Abstract

Variation propagation control is one of the procedures used to determine product quality in the manufacturing assembly process. The quality of a product assembly is also greatly dependent on the product type and the optimization criteria employed in the assembly. This paper presents three procedures for optimizing the assembly of component stacks by controlling variation propagation. The procedures considered are: (i) straight-build assembly by minimizing the distances from the centres of components to table axis; (ii) parallelism-build assembly by minimizing the angular errors between actual and nominal planes; (iii) target-axis-build assembly by minimizing the distances from the centres of components to a target axis. Simulation results are presented for the assembly of four cylindrical components. The results show that the variation can be reduced significantly by optimization; for example, Procedure 1 can reduce the variation by 48%, Procedure 2 by 63% and Procedure 3 by 35%, compared to assembly without the minimization.

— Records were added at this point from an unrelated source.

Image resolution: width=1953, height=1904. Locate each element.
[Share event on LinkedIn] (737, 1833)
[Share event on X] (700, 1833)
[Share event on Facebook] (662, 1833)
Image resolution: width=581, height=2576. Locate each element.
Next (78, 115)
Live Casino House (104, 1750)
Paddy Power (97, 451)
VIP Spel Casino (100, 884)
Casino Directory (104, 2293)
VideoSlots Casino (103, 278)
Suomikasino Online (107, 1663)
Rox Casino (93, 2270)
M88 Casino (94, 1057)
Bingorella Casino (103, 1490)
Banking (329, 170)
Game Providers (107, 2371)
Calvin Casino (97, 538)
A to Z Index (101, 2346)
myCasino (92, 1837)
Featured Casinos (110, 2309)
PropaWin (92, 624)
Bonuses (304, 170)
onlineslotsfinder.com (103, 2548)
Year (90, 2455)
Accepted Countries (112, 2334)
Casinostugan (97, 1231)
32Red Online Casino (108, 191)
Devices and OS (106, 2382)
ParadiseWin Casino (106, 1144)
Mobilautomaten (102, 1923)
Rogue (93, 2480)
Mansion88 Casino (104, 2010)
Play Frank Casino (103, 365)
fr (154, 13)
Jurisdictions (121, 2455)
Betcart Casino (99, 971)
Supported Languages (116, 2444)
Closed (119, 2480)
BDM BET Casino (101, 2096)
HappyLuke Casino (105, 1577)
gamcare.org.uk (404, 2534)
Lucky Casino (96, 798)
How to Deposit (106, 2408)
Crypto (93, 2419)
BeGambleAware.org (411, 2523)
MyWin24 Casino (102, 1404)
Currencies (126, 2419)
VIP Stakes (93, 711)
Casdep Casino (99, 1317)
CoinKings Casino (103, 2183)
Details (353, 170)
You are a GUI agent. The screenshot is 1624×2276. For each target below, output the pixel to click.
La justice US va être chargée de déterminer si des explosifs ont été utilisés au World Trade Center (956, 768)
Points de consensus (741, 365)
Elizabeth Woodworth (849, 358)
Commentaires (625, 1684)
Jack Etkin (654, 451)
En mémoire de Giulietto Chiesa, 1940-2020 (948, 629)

The results also show that the 3 proposed assembly methods have reasonable consistency, the maximum of the standard deviation is 0.0726 mm in Procedure 1, 3.5×10−4 rad in Procedure 2, and 0.029 mm in Procedure 3. These demonstrate that the three assembly techniques are fully functional on their own. Thus, the relevant assembly techniques need to be selected carefully in accordance with the particular industrial application.